*Page:*

AkshayAwate avatar Apr 02 '21 05:04 AkshayAwate

It seems odd that the ProduceRequest are timing out after only one second, are you sure that you are not setting request.timeout.ms or message.timeout.ms?

edenhill avatar Apr 06 '21 13:04 edenhill

@edenhill NO, I am not using request.timeout.ms or message.timeout.ms in my configs.

AkshayAwate avatar Apr 06 '21 14:04 AkshayAwate

Ah, I think I see what is going on. Your produce rate is too high for the network/cluster causing messages to be queued in the client and when they're eventually transmitted their timeout might be so low that the message times out while in flight to the broker. Your run lasts for 303 seconds, the default message.timeout.ms is 300s, so that sort of makes sense.

Data for locating words and elements:
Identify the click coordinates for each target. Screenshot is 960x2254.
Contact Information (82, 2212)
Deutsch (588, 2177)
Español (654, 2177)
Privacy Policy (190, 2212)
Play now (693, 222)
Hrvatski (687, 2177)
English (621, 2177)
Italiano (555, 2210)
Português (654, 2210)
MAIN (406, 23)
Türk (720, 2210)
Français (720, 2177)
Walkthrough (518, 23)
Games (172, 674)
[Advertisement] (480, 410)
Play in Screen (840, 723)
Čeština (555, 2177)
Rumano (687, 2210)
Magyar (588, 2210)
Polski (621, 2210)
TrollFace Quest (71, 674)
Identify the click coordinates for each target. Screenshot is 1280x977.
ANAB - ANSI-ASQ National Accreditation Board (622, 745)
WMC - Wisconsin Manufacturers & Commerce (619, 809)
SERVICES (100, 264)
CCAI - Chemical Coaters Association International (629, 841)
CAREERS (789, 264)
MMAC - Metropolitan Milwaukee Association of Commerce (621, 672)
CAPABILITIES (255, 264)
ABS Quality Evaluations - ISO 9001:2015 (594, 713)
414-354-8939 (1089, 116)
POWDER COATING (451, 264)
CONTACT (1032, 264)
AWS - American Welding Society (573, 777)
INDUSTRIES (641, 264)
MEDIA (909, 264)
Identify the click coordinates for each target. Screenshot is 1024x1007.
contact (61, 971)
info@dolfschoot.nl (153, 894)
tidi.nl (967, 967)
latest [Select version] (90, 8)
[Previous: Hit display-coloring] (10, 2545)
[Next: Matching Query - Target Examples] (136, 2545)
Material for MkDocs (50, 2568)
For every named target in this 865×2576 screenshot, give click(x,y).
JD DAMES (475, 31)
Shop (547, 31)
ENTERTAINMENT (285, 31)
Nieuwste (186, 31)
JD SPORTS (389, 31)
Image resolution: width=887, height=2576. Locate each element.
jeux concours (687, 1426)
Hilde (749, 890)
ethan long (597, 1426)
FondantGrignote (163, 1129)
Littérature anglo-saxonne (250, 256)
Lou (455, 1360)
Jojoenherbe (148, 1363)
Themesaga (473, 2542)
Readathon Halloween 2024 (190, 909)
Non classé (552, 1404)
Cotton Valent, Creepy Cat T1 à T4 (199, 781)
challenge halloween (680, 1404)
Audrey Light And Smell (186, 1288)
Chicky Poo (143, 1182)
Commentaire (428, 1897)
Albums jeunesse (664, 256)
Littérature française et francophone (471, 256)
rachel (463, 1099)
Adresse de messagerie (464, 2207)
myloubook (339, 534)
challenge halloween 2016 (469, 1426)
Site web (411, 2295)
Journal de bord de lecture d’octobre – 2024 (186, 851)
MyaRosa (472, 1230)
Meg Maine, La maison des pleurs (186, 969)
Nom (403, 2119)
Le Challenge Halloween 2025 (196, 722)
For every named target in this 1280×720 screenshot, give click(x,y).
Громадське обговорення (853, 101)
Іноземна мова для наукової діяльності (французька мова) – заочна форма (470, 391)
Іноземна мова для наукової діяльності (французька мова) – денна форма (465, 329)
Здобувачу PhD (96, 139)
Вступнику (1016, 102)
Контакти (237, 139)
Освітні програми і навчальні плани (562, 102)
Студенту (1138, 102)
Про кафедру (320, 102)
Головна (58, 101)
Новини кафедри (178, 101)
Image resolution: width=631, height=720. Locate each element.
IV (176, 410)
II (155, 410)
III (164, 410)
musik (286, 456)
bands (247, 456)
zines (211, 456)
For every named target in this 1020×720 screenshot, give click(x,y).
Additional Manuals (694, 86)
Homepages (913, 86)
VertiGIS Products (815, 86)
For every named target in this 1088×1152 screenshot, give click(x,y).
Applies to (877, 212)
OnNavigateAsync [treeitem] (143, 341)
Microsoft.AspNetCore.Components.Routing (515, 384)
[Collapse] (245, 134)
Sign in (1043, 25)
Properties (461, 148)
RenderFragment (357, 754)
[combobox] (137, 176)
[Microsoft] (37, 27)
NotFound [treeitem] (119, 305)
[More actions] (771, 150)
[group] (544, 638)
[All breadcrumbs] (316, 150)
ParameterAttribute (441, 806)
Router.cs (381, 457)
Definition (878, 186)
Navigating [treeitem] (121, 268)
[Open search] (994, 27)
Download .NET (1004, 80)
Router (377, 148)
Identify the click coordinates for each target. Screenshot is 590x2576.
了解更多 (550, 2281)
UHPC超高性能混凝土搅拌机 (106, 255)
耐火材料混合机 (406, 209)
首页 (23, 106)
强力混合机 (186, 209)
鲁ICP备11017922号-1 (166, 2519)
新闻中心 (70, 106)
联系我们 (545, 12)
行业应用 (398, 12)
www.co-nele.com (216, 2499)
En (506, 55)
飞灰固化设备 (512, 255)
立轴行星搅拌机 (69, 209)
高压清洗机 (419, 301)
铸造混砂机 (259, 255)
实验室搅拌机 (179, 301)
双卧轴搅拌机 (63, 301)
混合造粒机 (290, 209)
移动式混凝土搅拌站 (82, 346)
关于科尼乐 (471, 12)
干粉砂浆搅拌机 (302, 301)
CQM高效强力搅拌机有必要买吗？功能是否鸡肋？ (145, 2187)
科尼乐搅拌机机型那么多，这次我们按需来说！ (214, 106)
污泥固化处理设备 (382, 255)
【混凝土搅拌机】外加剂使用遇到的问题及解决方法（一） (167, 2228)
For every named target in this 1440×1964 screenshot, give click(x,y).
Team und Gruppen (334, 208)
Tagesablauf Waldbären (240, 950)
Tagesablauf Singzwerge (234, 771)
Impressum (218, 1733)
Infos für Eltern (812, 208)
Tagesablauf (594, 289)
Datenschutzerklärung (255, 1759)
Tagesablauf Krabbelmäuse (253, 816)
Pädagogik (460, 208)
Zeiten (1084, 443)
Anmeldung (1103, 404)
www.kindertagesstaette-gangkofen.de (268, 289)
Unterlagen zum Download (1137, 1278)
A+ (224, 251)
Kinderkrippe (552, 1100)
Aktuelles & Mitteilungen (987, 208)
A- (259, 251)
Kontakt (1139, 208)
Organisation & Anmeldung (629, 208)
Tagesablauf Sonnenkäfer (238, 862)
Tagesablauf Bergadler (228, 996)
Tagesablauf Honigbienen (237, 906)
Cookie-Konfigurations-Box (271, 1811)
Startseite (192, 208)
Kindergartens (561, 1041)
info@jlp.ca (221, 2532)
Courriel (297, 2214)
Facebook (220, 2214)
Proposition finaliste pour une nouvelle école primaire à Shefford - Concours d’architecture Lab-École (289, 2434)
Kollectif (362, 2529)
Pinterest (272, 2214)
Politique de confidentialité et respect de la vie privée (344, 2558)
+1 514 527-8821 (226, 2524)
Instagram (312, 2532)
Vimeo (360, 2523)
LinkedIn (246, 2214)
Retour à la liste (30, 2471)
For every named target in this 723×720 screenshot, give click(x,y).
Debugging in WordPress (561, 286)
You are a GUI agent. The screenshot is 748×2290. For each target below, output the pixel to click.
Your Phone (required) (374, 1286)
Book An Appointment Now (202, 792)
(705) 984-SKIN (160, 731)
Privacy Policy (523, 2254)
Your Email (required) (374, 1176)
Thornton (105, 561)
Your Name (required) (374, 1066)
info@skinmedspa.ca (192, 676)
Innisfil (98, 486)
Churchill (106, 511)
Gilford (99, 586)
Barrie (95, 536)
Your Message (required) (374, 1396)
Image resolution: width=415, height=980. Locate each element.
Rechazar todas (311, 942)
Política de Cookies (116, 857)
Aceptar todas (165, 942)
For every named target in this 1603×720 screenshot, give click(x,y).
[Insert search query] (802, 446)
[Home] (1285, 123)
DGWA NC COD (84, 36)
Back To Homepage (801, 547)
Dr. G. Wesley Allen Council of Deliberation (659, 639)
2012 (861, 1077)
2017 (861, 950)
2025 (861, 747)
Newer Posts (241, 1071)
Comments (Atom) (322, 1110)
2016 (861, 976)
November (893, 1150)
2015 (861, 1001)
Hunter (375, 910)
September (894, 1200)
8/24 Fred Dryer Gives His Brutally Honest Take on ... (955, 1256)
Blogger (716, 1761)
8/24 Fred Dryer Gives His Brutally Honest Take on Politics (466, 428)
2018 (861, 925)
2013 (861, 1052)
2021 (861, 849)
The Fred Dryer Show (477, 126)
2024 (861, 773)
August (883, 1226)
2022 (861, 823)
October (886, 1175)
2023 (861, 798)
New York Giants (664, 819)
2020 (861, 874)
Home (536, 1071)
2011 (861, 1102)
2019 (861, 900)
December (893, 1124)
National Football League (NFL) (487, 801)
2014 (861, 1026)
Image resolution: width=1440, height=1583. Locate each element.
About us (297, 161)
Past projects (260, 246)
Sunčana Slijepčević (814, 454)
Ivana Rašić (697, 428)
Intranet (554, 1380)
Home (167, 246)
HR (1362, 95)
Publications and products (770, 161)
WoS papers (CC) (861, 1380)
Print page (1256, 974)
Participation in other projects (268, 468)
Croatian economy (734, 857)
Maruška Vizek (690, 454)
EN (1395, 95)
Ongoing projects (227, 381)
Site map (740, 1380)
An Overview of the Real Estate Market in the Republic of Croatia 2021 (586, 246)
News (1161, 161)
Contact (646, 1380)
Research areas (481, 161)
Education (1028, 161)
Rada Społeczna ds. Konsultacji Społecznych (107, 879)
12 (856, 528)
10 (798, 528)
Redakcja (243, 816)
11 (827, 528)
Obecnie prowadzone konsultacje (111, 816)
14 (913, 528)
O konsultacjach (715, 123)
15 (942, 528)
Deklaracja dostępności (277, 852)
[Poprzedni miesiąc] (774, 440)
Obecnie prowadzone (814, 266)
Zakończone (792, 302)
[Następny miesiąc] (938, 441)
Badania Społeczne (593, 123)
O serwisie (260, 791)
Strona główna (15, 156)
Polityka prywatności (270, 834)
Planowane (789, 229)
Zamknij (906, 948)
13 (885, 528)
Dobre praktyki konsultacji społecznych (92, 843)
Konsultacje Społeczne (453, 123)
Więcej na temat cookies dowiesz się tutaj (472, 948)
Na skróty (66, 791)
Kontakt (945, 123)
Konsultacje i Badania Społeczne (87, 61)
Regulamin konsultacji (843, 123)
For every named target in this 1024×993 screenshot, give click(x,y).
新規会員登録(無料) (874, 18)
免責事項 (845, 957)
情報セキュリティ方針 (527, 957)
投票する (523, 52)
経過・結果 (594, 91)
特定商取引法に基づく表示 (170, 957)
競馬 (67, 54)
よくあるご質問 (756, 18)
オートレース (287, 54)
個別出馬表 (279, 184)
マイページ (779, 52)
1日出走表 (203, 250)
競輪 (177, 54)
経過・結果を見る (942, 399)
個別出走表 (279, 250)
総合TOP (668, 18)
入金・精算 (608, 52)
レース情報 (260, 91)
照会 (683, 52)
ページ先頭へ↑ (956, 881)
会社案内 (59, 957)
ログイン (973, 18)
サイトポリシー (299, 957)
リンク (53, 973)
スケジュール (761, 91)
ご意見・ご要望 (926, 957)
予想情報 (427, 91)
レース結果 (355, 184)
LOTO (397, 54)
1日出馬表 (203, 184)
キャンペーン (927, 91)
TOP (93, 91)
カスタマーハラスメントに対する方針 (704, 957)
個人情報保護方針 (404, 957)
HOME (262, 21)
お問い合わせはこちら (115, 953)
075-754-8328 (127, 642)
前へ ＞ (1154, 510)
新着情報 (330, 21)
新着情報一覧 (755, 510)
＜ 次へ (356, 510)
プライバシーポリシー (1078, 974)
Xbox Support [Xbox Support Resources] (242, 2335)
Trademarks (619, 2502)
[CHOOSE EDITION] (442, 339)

*The task:* Pick up the forum thread about produce requests timing out and extend it past its final reply. This material was drawn from a source separate from the thread.

*Result of this task:*
If you reduce the producer queue size you will get quicker back pressure (produce() will raise QUEUE_FULL) and you can stop producing until there is room in the queue.

edenhill avatar Apr 06 '21 14:04 edenhill

@edenhill okay, i will try with linger_ms=5 ?

AkshayAwate avatar Apr 06 '21 14:04 AkshayAwate

No, rather limit queue.buffering.max.kbytes and queue.buffering.max.messages to only allow for say 60 seconds worth of messages. e.g., if your input rate is 1000 messages per second, set queue.buffering.max.messages to 60000.

edenhill avatar Apr 06 '21 14:04 edenhill

@edenhill I will try and update.

AkshayAwate avatar Apr 06 '21 14:04 AkshayAwate

@edenhill so main thing is i am using image bytes as payload.

AkshayAwate avatar Apr 06 '21 14:04 AkshayAwate

Just wondering was the issue resolved, because I am facing something similar and wanted to ask if you ever found a resolution to this issue, thanks!

Ypsingh18 avatar Aug 16 '21 16:08 Ypsingh18

having the same problem. was this solved?

adrianguyareach avatar Sep 09 '21 12:09 adrianguyareach

See my previous comments on setting queue sizes.

edenhill avatar Sep 09 '21 12:09 edenhill

image I have same issue.. how to solve this?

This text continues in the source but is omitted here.